- **Görevler ve Alıştırmalar**:
1. Lütfen tebliğ safhaları metnine göre şu soruları cevaplayın:
(a) Allah Teâlâ'nın ilk emri hangi kelimeyle başlamıştır?
(b) "En yakın akrabalarını ikaz et!" emri hangi sure ve âyette geçmektedir?
(c) el-En'âm 6/92'deki âyette "şehirler anası" ifadesiyle hangi şehir kastedilmektedir?
2. Tebliğ safhaları metnini son cümlesinden sonra devam ettirerek uzatın.

- **Okuma Parçası**:
========================================================================

Allâh Resûlü'nün tebliğ ve dâvetini dört safhada gerçekleştirdiği müşâhede edilmektedir:

1) Hısım ve akraba

2) Kendi kavmi

3) Diğer bütün Arap kavimleri

4) Kıyâmete kadar gelecek bütün insanlar ve cinler.

Yani Resûlullah -sallallâhu aleyhi ve sellem-'e risâlet vazifesinin verilmesi basitten zora doğru kademeli olarak ilerleyen bir yol takip etmiştir. Allah Teâlâ 'nın ilk emri “oku” ile başlamıştır. (el-Alak 96/1) Sonra Efendimiz'e tebliğ vazife verilmiş ve:

“Kalk ve uyar” buyrulmuştur. (el-Müddessir 74/2) Sonra:

“En yakın akrabalarını ikaz et!” denilmiş (eş-Şuarâ 26/214) , daha sonra vazifenin sınırı bütün şehri ihata edecek şekilde genişletilmiştir:

“Rabbin, kendilerine âyetlerimizi okuyan bir peygamberi memleketlerin merkezine göndermedikçe, o memleketleri helâk edici değildir. Zaten biz ancak halkı zalim olan memleketleri helâk etmişizdir.” (el-Kasas 28/59)

Bundan sonra çevre vilayetleri de kapsayacak şekilde davetin sınırı genişledi:

“Bu Kitap (Kur'ân), kendinden önceki kitapları tasdik eden, şehirler anası (Mekke) halkını ve çevresindeki bütün insanlığı uyarman için indirdiğimiz mübarek bir kitaptır.” (el-En'âm 6/92)

Nihayetinde vazifenin hudutları bütün insanlığı içine alacak şekilde ilan edildi:

“ (Ey Muhammed!) biz seni ancak âlemlere rahmet olarak gönderdik.” (el-Enbiyâ 21/107)

Resûlullâh -sallallâhu aleyhi ve sellem- tebliğdeki bu safhaların hepsini de mükemmel bir şekilde tamamlamış ve bizlere nasıl hareket etmemiz gerektiğini en ince teferruatına kadar öğretmiştir.

========================================================================

- **Verilen Bilgiler**:

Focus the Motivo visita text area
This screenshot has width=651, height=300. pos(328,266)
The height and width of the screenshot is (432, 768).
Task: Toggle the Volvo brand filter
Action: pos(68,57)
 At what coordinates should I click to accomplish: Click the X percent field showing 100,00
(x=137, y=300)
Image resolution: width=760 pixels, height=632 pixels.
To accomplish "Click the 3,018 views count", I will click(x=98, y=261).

========================================================================

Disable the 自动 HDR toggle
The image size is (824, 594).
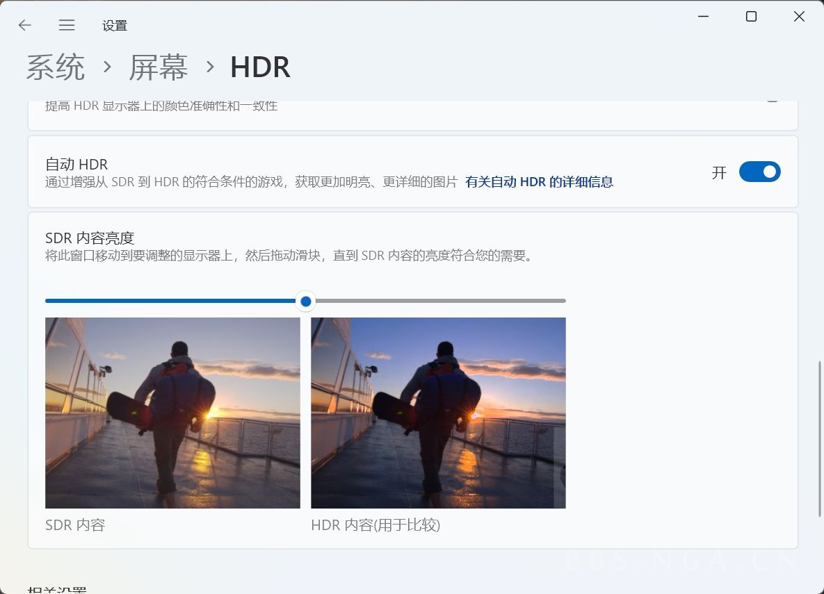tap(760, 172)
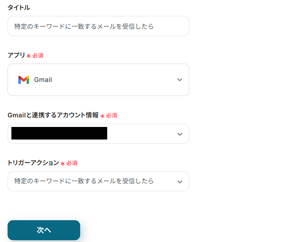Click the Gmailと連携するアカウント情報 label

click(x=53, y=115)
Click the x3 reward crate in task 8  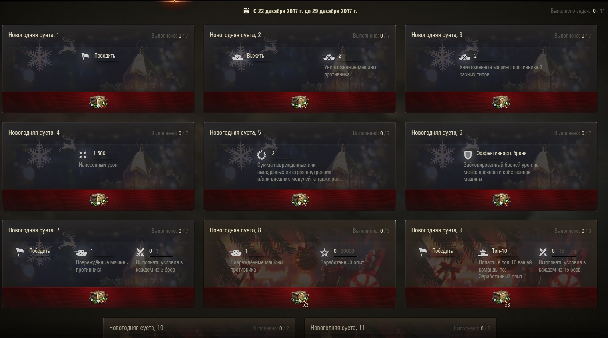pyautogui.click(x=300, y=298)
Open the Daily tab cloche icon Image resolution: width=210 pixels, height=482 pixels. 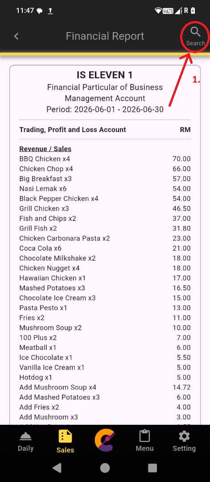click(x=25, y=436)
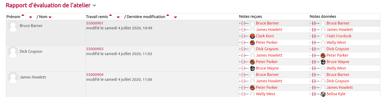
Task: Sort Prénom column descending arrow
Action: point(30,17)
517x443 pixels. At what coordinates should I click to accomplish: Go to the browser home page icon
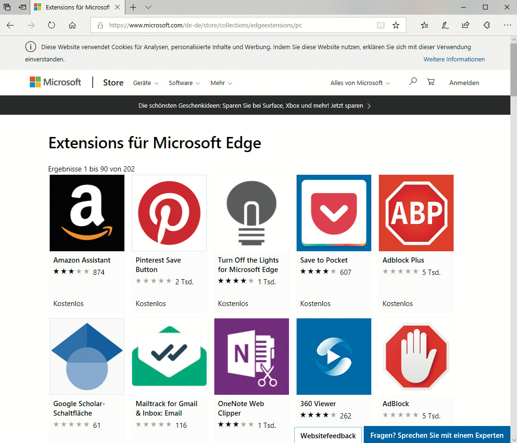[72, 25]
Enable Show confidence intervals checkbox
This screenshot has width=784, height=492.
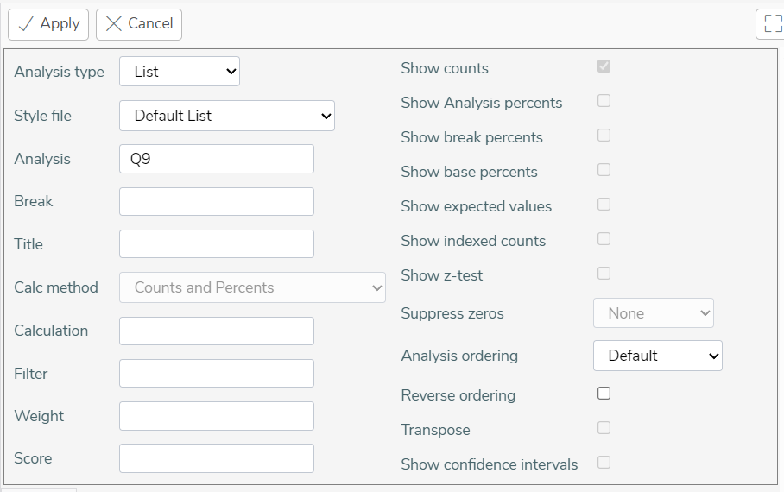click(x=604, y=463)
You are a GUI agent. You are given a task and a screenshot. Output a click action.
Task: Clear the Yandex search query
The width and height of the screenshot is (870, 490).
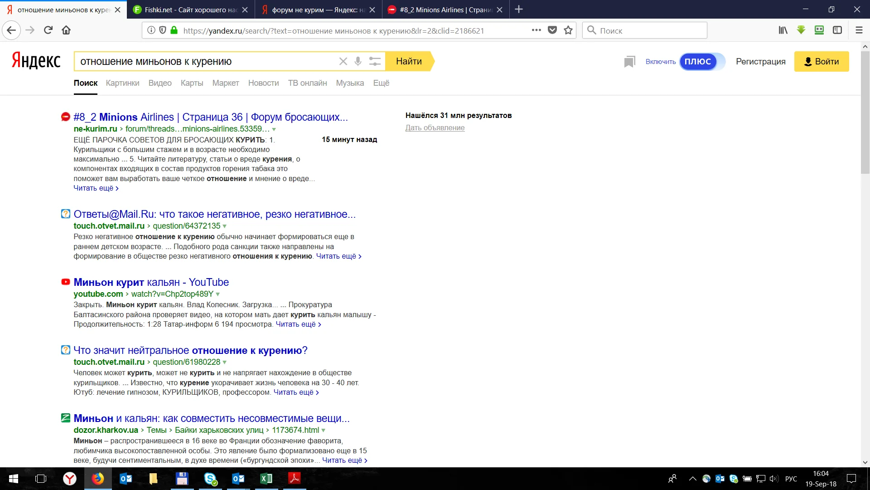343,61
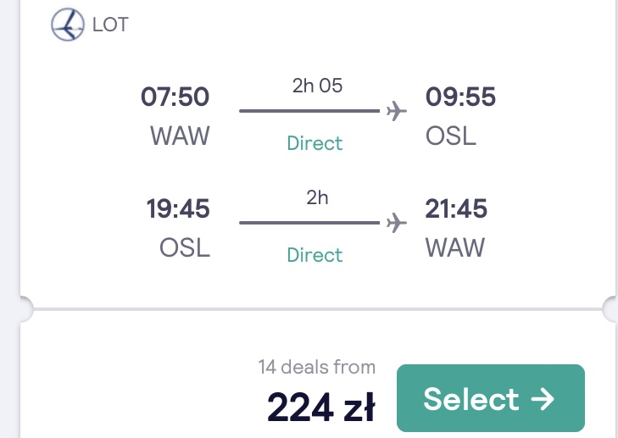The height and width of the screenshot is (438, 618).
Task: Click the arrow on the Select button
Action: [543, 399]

========================================================================

- **Cevap Listesi**:
1.
(a) "Oku" kelimesiyle (el-Alak 96/1).
(b) eş-Şuarâ 26/214'te.
(c) Mekke.

2.
Fahr-i Kâinât Efendimiz'in ve diğer peygamberlerin tebliğ husûsundaki titizlik ve hassâsiyetini Allâh Teâlâ şöyle medhetmektedir:

“O peygamberler, Allâh'ın risâletini tebliğ ederler, sâdece O'ndan korkarlar ve Allâh'tan başka hiç kimseden korkmazlar. Hesâba çekici olarak Allâh kâfîdir.” (el-Ahzâb 33/39)

Allâh Resûlü bir ömür titizlikle yerine getirdiği bu vazîfenin ümmeti tarafından da devâm ettirilmesini istemektedir. Nitekim:

“Benden bir âyet bile olsa insanlara ulaştırınız.” (Buhârî, Enbiyâ, 50) buyurarak her hâlukârda tebliğde bulunulmasını teşvik etmiştir. Ayrıca Cenâb-ı Hak da en güzel söze sâhip kimsenin Müslüman, sâlih amel işleyen ve insanları Allâh'a dâvet eden kimseler olduğunu bildirmektedir. (Fussılet 41/33)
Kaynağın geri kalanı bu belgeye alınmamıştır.